[Opening Information given section]
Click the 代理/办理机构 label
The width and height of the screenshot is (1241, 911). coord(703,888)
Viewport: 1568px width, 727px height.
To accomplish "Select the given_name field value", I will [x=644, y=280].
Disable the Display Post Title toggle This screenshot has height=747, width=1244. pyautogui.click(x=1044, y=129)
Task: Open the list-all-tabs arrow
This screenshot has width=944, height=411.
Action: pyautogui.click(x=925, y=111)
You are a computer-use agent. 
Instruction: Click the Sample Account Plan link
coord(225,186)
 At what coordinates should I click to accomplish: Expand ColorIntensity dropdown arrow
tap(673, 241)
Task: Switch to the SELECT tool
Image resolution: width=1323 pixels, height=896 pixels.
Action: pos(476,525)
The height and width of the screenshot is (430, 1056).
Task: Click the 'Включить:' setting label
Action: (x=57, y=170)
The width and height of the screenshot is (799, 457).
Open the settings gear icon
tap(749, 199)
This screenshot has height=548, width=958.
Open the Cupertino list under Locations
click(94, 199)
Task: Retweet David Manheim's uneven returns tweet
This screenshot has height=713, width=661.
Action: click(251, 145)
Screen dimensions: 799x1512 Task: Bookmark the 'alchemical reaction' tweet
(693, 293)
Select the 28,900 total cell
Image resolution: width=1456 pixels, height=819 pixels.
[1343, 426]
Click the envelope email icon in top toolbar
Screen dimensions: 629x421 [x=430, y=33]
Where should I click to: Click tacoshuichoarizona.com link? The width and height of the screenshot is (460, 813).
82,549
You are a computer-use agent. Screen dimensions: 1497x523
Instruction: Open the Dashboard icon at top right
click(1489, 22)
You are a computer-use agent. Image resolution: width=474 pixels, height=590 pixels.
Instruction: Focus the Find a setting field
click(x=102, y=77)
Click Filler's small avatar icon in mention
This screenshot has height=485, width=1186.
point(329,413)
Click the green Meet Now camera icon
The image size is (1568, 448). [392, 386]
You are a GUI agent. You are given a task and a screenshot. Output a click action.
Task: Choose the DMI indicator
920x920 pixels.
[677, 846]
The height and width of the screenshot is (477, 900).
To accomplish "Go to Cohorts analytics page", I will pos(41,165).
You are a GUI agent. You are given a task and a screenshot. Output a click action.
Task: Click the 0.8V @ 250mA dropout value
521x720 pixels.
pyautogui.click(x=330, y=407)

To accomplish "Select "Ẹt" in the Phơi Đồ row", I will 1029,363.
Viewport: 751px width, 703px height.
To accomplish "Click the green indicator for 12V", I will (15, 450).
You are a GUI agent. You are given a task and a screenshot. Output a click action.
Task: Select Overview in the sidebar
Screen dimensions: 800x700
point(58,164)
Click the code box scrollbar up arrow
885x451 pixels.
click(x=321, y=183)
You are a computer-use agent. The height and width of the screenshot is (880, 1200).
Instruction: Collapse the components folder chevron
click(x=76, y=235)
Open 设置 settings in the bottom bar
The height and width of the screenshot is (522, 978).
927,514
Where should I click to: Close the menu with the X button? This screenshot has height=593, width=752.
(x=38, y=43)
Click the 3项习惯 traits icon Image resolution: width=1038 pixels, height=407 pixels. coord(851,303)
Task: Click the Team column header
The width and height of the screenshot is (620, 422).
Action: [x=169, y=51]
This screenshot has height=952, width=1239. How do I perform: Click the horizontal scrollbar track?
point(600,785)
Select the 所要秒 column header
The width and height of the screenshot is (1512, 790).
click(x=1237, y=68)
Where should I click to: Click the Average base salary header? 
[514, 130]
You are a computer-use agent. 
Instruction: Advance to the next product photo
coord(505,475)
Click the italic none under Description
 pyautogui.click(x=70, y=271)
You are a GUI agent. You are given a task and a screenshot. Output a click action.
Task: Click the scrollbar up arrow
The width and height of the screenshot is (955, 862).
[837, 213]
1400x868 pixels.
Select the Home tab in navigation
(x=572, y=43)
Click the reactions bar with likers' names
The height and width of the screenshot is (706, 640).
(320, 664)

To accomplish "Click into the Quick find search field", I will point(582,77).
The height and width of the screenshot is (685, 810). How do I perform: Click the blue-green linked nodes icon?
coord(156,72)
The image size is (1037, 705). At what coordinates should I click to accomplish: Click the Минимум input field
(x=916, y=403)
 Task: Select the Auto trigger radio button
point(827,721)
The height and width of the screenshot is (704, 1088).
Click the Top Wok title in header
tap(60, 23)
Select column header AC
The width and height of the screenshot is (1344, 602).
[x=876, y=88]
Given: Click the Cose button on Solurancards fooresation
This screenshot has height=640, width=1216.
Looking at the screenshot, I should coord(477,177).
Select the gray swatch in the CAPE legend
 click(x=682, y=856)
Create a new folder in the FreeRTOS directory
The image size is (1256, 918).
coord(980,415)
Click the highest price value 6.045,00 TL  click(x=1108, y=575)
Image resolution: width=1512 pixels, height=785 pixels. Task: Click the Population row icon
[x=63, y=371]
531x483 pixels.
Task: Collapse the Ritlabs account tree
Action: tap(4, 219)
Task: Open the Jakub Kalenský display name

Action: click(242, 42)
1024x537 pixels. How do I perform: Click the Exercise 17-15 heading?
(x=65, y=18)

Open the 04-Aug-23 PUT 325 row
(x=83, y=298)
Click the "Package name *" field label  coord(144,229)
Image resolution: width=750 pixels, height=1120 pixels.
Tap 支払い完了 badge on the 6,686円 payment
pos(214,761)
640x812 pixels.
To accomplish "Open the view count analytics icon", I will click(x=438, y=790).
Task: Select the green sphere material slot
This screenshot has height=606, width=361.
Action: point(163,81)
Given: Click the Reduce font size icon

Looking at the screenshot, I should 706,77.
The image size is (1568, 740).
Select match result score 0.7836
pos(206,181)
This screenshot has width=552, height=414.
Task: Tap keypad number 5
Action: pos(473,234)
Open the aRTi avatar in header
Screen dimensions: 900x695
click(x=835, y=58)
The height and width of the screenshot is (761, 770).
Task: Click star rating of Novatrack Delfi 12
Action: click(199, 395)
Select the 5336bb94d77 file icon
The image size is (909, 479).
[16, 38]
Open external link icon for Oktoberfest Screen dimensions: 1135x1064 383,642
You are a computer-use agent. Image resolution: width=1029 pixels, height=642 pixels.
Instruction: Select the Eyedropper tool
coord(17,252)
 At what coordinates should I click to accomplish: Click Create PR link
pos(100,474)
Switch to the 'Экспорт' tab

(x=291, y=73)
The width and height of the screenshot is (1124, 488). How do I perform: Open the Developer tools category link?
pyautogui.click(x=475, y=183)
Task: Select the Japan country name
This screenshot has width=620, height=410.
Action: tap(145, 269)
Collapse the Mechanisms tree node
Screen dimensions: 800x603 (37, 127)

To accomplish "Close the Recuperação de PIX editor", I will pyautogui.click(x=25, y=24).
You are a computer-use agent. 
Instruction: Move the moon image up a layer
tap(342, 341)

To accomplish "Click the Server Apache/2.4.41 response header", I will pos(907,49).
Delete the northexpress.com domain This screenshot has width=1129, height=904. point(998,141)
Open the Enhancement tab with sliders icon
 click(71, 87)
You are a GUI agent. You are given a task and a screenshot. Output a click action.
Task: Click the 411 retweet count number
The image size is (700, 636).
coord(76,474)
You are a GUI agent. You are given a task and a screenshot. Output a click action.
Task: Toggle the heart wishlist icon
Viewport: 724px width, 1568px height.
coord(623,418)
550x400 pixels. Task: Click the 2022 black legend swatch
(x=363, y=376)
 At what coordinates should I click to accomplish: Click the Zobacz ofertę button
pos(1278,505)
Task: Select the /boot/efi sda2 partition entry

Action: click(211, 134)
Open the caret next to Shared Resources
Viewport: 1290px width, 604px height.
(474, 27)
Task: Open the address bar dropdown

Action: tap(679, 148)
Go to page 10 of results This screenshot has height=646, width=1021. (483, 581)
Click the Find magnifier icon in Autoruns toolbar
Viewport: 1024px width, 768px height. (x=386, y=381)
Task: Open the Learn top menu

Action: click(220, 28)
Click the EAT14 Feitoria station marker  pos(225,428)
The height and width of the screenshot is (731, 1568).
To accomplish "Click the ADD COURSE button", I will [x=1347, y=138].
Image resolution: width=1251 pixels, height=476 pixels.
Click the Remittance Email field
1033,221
[Closing Information given section]
◆ **Exercise instructions**: Please return the lines above that run from the line containing "550x400 pixels. Task: Click" to the line containing "Click the EAT14", inclusive, exactly and with no other lines.

◆ **Task result**:
550x400 pixels. Task: Click the 2022 black legend swatch
(x=363, y=376)
 At what coordinates should I click to accomplish: Click the Zobacz ofertę button
pos(1278,505)
Task: Select the /boot/efi sda2 partition entry

Action: click(211, 134)
Open the caret next to Shared Resources
Viewport: 1290px width, 604px height.
(474, 27)
Task: Open the address bar dropdown

Action: tap(679, 148)
Go to page 10 of results This screenshot has height=646, width=1021. (483, 581)
Click the Find magnifier icon in Autoruns toolbar
Viewport: 1024px width, 768px height. (x=386, y=381)
Task: Open the Learn top menu

Action: click(220, 28)
Click the EAT14 Feitoria station marker  pos(225,428)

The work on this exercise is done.